7. The apparatus according to claim 6, characterized in that, The processing module is further configured to: perform a two-dimensional discrete Fourier transform on the first fast time dimension-slow time dimension data collected by each receiving antenna to obtain the second distance Doppler map data corresponding to each receiving antenna; The processing module is further configured to: perform non-coherent accumulation (NCI) on the N second range Doppler image data corresponding one-to-one with the N receiving antennas to obtain a third range Doppler image; The acquisition module is further configured to: acquire second target data on the third distance Doppler image, wherein the second target data is data that meets preset conditions; The processing module is further configured to: determine the distance information and velocity information of the second target data on the third distance Doppler map as the first target distance and the first target velocity, respectively.

8. The apparatus according to claim 6, characterized in that, The processing module is further configured to: assign L corresponding to the N receiving antennas The N first distance Doppler image data are incoherently accumulated (NCI) to obtain the fourth distance Doppler image; The acquisition module is further configured to: acquire third target data on the fourth distance Doppler image, wherein the third target data is data that meets preset conditions; The processing module is further configured to: determine the distance information and velocity information of the third target data on the fourth distance Doppler map as the first target distance and the first target velocity, respectively.

9. The apparatus according to claim 6, characterized in that, The acquisition module is further configured to: acquire L second fast time dimension-slow time dimension data corresponding to any one of the N receiving antennas; The processing module is further configured to: perform noncoherent accumulation (NCI) on the L second fast time dimension-slow time dimension data corresponding to any one of the receiving antennas to obtain a fifth range Doppler image; The acquisition module is further configured to: acquire fourth target data on the fifth distance Doppler image, wherein the fourth target data is data that meets preset conditions; The processing module is further configured to: determine the distance information and velocity information of the fourth target data on the fifth distance Doppler map as the first target distance and the first target velocity, respectively.

10. The apparatus according to any one of claims 7 to 9, characterized in that, The data that meets the preset conditions is the peak data in the distance Doppler graph data.

11. An autonomous driving device, characterized in that, It includes the apparatus as described in any one of claims 6 to 10.

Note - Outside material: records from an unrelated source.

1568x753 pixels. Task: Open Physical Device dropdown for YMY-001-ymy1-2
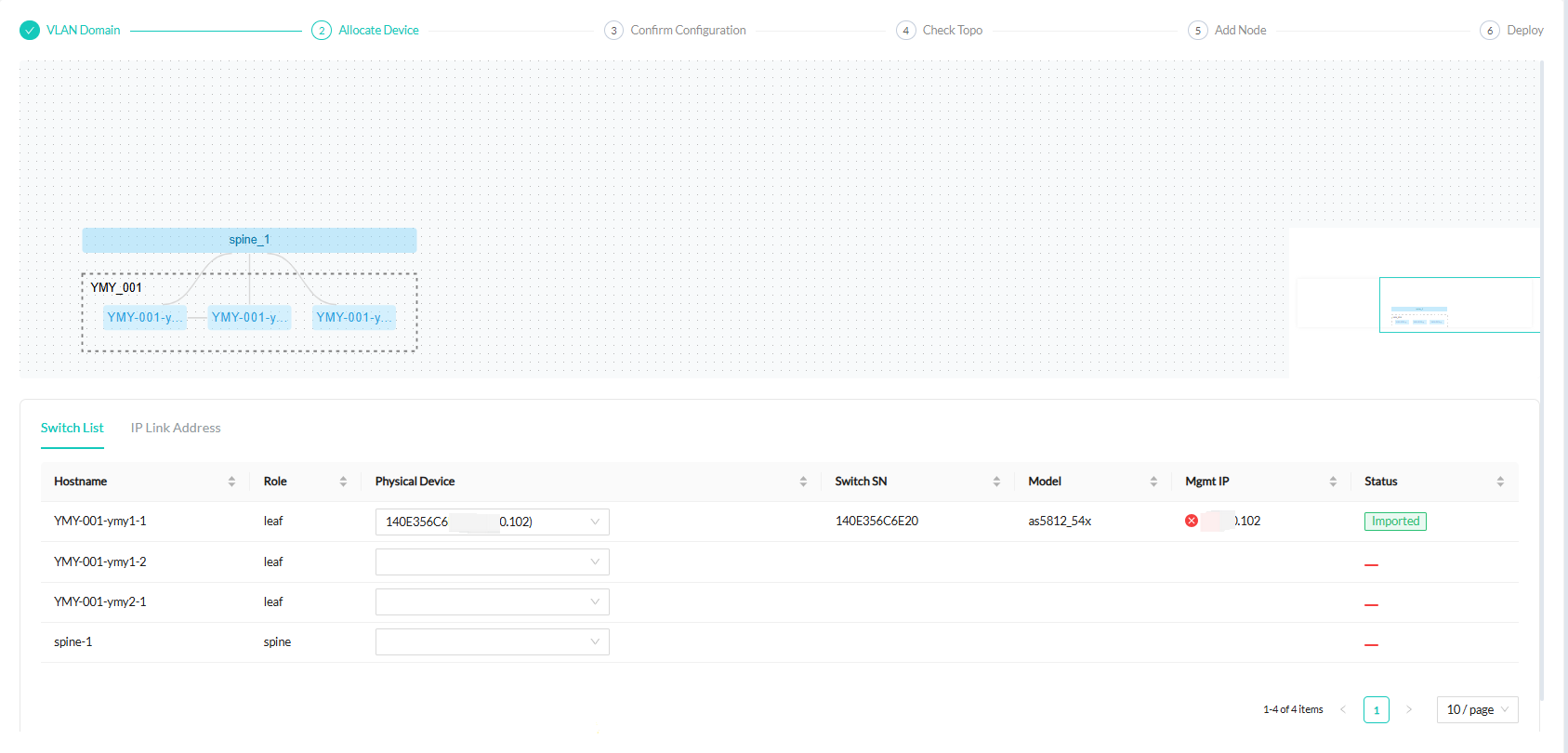click(x=492, y=562)
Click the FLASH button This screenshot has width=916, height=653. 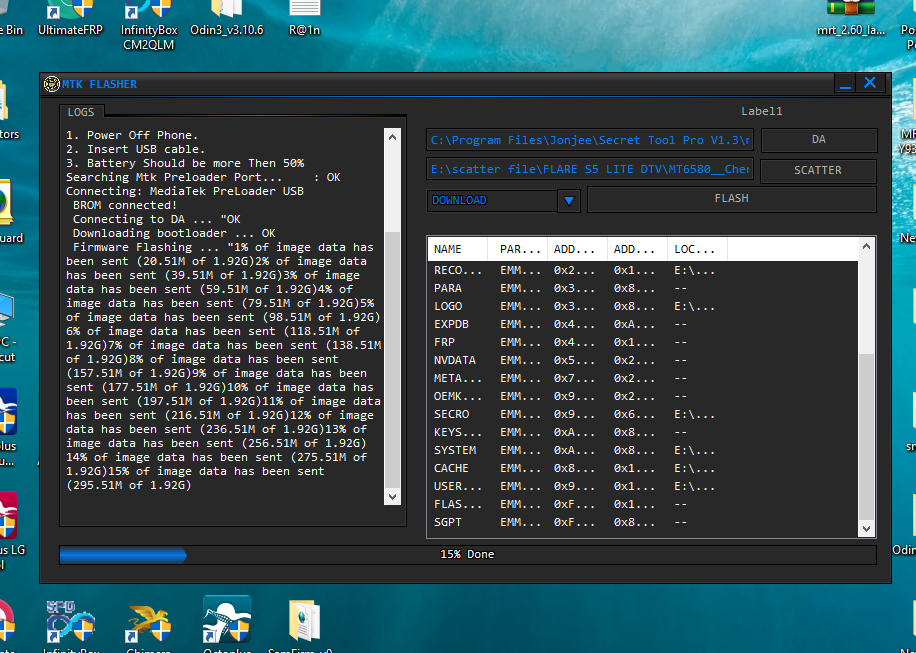(x=731, y=199)
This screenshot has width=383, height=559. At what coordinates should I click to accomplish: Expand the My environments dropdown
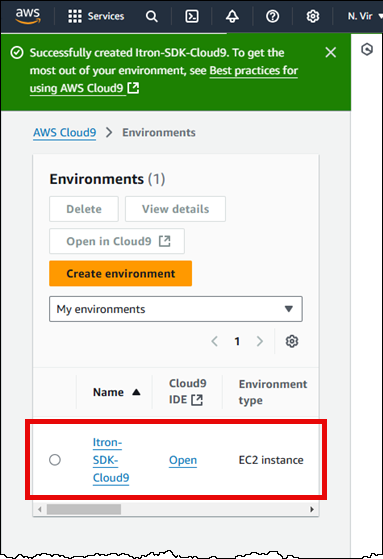176,309
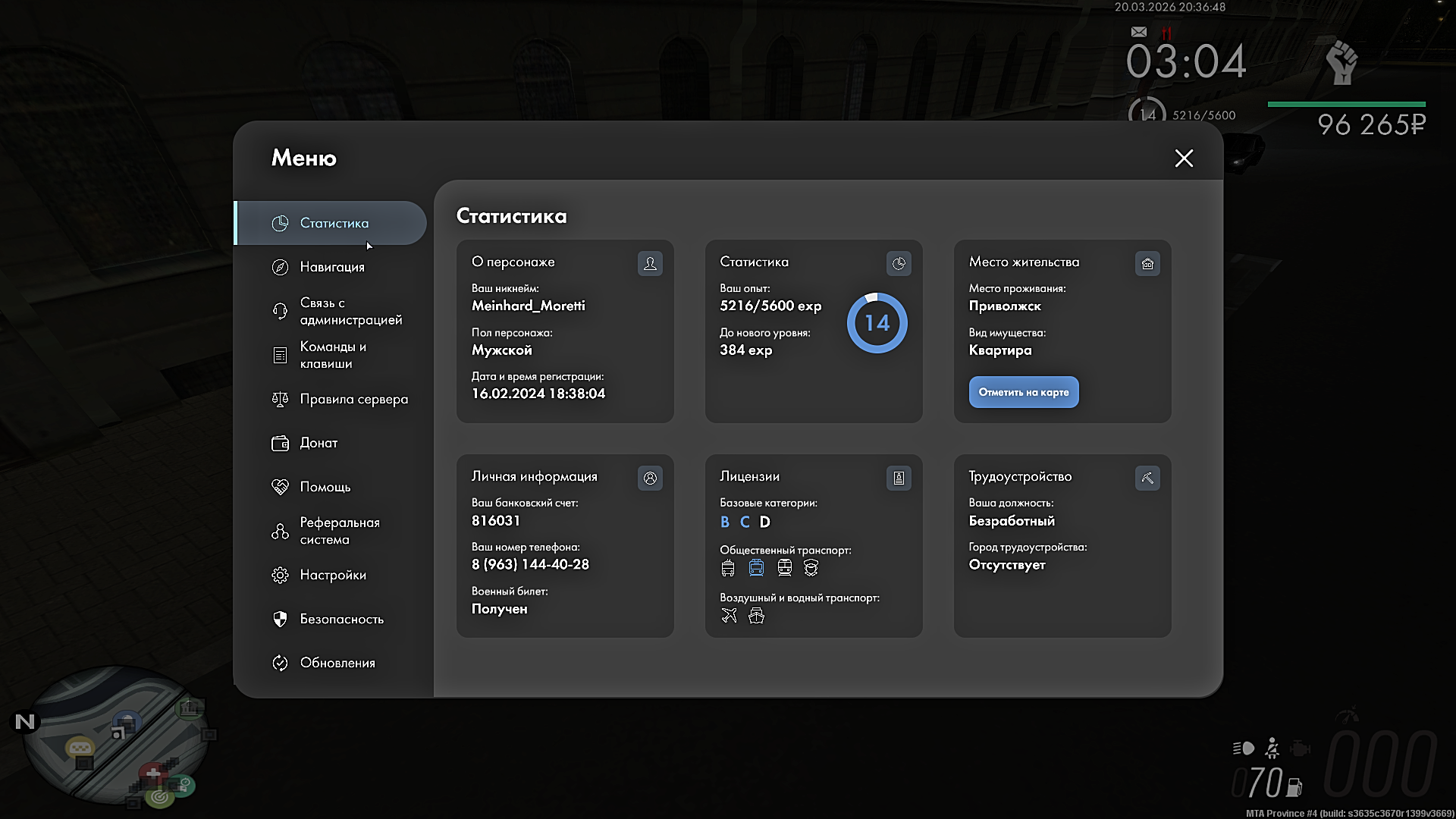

12. A data processing apparatus, characterized in that, include: Memory and processor; The memory is used to store program instructions; The processor is used to invoke program instructions in the memory to execute the method as described in any one of claims 1 to 5.

13. A computer-readable medium, characterized in that, The computer-readable medium stores program code for computer execution, the program code including instructions for performing the method as described in any one of claims 1 to 5.

14. A computer program product, said computer program product comprising computer program code, characterized in that, When the computer program code is run on a computer, it causes the computer to implement the method as described in any one of claims 1 to 5.